My colleague is correct. Truth is a defense to a defamation suit. As for getting this person to stop harassing you, it might be tough. Contact the state attorneys office, or the police about it.
The answer to this question is for informational purposes only and does not form an attorney-client relationship.
In Texas, you can seek a restraining order against a person who threatens or harasses you. Notice I said “seek.” There are no guaranties the courts will grant a restraining order, but you can ask for one. You will have to present evidence that the person is threatening you or deliberately trying to cause you harm through harassment. That's not easy in a country where free speech is revered. You should also seriously consider one other thing.

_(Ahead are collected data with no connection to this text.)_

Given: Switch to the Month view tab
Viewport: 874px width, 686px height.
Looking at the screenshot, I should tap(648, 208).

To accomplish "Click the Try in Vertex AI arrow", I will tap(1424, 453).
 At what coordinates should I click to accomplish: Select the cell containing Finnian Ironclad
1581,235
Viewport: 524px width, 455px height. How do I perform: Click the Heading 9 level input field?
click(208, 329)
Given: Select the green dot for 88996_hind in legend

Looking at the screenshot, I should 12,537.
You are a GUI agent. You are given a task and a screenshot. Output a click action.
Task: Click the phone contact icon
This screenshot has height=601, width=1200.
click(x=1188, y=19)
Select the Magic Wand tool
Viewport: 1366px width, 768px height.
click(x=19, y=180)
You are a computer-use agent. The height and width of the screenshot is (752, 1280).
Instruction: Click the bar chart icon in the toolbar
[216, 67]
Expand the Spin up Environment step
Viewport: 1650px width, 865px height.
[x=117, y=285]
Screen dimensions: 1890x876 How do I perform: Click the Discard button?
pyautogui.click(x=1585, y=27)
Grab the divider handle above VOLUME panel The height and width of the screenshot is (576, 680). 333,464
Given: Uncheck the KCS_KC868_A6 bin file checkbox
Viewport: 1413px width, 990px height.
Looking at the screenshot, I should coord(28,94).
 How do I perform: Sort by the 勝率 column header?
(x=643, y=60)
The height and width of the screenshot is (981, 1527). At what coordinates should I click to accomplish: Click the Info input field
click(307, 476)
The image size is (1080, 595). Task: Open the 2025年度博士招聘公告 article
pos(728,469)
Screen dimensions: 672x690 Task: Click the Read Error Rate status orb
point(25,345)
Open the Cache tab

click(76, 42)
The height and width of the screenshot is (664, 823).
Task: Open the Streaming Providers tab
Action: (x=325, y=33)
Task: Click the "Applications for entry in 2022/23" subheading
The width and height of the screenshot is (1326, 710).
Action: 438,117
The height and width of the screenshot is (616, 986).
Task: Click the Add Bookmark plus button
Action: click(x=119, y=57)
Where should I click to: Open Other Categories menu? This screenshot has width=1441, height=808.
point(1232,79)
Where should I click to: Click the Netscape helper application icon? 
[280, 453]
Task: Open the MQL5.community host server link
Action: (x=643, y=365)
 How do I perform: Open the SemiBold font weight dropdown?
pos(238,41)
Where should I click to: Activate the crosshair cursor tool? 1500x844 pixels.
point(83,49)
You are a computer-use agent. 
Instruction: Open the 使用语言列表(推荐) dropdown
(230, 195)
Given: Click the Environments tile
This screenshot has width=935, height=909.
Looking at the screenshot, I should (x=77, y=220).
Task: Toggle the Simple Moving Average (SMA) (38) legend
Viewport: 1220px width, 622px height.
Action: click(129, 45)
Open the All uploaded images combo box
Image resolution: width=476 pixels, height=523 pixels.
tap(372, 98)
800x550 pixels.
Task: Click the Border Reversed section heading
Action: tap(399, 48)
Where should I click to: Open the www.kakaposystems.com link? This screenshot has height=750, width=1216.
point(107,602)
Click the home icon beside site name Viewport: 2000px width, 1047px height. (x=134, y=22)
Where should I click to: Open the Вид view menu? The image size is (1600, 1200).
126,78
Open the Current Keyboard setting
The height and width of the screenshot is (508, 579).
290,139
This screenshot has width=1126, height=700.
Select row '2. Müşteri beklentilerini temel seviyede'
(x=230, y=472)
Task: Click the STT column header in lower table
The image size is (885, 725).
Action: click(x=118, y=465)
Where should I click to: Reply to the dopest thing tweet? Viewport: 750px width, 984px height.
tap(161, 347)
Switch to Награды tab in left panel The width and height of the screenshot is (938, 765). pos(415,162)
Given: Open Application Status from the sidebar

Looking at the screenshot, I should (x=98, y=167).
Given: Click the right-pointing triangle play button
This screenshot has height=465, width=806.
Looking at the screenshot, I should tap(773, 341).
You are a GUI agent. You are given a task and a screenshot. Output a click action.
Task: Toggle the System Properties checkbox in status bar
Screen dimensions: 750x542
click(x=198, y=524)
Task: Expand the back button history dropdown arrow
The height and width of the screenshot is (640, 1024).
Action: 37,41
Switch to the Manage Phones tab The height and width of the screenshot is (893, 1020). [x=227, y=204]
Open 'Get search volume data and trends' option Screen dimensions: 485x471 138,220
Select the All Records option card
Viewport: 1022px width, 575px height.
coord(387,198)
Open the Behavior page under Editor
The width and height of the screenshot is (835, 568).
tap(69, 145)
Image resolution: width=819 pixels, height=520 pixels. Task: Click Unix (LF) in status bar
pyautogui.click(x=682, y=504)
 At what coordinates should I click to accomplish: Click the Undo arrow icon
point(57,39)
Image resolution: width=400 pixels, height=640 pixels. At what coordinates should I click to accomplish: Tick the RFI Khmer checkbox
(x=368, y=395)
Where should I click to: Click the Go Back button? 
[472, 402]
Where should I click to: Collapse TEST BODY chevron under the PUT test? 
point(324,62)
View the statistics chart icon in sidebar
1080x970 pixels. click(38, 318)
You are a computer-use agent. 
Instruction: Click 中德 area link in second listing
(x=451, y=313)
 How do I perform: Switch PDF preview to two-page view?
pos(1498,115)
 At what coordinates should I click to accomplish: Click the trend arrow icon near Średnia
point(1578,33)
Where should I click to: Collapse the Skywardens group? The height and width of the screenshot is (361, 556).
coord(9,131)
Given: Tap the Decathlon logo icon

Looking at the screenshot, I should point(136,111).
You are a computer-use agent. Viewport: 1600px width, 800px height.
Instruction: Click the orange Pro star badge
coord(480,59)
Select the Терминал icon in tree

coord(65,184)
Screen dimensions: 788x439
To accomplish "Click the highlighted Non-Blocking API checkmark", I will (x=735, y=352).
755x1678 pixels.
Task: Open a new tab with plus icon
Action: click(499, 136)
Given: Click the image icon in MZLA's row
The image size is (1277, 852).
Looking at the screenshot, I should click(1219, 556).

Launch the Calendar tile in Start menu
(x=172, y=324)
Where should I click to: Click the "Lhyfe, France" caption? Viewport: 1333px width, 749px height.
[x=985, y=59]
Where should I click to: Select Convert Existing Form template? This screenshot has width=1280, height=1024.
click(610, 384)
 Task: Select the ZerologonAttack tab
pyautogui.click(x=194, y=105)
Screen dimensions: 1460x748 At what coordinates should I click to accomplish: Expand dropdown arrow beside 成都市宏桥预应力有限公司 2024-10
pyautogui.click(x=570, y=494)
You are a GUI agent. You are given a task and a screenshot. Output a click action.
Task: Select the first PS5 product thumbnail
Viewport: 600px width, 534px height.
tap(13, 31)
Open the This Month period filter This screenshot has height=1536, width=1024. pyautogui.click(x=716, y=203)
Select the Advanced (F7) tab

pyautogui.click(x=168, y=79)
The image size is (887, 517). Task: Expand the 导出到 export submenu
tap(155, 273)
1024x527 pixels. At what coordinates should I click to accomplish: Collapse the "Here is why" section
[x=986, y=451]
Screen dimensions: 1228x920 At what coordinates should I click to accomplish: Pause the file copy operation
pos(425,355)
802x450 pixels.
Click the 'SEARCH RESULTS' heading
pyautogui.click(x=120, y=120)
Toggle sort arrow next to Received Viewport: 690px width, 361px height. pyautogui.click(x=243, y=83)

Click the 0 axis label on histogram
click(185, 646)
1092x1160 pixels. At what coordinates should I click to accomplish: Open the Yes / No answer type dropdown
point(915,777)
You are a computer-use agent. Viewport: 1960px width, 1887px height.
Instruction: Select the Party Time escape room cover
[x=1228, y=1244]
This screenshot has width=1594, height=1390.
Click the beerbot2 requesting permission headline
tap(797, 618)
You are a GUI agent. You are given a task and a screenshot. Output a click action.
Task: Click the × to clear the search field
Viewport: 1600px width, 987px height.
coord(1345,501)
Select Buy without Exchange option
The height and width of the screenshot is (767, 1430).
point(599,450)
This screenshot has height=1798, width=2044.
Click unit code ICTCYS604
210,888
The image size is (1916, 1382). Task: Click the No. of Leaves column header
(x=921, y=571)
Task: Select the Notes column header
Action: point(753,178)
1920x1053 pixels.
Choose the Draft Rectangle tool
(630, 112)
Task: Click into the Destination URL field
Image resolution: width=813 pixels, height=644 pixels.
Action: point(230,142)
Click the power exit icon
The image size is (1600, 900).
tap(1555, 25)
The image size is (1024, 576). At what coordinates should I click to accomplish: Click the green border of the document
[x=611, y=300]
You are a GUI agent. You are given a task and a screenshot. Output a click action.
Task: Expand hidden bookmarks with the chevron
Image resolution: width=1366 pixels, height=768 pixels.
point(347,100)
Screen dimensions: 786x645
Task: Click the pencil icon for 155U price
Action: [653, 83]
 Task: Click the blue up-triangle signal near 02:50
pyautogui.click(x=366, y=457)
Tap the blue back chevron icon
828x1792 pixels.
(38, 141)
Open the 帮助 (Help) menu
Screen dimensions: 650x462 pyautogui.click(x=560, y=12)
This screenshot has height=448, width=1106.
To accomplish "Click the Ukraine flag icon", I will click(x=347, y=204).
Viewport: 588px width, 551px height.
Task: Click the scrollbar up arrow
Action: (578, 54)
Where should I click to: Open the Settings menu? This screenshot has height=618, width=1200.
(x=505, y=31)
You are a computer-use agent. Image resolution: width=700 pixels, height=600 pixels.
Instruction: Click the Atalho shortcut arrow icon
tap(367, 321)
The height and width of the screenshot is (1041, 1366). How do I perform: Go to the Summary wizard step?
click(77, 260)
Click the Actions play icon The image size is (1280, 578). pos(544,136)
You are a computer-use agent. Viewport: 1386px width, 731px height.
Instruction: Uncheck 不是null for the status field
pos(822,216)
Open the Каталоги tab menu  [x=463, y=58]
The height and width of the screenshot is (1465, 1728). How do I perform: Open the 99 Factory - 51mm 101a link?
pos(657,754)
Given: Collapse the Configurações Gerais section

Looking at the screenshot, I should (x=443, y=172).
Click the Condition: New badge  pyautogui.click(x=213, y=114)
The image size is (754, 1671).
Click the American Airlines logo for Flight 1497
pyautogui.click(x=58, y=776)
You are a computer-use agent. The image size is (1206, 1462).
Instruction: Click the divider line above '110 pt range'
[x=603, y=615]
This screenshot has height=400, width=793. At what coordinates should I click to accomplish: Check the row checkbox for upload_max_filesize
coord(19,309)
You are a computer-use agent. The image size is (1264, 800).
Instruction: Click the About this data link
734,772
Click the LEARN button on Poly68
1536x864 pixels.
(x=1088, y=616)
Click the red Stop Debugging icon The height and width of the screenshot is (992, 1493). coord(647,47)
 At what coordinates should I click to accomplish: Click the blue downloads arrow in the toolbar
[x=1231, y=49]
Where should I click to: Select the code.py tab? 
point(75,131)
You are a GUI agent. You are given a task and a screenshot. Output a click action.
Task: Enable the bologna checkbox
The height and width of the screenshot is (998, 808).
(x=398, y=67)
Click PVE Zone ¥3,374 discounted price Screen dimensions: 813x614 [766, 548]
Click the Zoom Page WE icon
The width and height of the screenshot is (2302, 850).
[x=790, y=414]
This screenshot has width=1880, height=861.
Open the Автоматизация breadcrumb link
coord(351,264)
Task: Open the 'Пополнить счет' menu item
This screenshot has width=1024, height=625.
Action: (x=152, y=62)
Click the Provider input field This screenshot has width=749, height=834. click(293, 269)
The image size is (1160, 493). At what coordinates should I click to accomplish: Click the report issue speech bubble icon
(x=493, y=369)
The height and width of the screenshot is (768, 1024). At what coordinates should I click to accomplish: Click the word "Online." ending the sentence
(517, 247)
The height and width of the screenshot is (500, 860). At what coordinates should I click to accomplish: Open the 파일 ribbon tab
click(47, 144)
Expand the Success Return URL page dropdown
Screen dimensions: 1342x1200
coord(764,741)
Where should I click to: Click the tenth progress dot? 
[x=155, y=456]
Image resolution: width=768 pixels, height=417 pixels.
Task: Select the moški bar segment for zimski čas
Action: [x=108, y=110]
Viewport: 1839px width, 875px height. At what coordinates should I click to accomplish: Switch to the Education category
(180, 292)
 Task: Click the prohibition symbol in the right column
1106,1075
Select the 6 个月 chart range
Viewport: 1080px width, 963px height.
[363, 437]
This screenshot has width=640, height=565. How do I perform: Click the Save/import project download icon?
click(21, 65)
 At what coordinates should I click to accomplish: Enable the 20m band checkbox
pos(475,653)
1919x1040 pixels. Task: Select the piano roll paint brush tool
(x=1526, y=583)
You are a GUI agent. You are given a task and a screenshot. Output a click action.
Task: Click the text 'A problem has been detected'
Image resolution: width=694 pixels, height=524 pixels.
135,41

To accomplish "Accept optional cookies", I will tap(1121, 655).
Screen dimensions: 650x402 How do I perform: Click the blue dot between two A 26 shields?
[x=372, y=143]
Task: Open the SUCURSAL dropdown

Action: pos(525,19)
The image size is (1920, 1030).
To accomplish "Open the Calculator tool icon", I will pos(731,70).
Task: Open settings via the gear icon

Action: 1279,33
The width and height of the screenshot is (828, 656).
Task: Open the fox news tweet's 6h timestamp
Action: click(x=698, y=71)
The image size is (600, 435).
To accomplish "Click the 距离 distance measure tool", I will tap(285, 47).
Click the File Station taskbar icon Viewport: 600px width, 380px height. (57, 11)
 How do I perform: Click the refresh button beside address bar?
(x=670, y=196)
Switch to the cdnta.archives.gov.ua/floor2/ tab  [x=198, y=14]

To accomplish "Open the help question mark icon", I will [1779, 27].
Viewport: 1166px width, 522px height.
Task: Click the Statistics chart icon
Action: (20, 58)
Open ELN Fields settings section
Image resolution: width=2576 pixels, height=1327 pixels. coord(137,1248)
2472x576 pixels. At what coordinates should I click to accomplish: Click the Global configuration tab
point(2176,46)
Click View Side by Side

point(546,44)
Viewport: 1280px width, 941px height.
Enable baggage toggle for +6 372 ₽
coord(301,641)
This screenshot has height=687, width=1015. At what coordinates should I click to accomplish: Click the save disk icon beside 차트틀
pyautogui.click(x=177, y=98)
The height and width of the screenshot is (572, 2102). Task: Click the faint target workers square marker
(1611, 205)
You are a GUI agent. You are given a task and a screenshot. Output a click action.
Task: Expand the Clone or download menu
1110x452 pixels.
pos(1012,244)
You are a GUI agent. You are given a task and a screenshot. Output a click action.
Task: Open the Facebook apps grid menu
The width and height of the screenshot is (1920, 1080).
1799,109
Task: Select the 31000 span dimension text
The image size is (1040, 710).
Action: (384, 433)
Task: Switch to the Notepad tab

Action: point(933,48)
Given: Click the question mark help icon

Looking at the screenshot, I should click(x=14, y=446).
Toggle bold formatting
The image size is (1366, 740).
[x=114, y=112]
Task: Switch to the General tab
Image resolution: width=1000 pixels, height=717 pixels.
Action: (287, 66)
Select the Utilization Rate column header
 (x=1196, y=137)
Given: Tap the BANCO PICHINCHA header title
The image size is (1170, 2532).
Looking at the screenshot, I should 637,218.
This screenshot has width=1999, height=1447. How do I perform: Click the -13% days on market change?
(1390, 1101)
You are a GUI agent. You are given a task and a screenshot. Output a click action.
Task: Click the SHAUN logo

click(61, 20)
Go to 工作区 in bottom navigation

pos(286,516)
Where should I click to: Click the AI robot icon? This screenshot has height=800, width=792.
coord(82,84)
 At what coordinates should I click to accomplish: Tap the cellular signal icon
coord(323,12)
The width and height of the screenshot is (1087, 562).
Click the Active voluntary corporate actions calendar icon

If you file an action for a restraining order or injunction to prevent this person from harassing you, the matter will become public record. Discovery will be done and your personal business will become very public. If you are willing to undertake the expense of this kind of injunctive litigation, and willing to air all of your personal dirty laundry in public, you should have no trouble finding a civil litigation attorney to assist you (for a hefty fee). If you want to avoid this sort of litigation, consider hiring an attorney to send a “cease and desist” letter demanding that this person stop harassing you. A cease and desist letter of this sort has no real legal effect, but it often has a strong psychological effect on bullies.
Your question has been answered as a courtesy. This is not paid legal advice. Nothing in this communication is intended to create an attorney-client relationship. Unless expressly stated otherwise, nothing contained in this message should be construed as a digital or electronic signature, nor is it intended to reflect an intention to make an agreement by electronic means.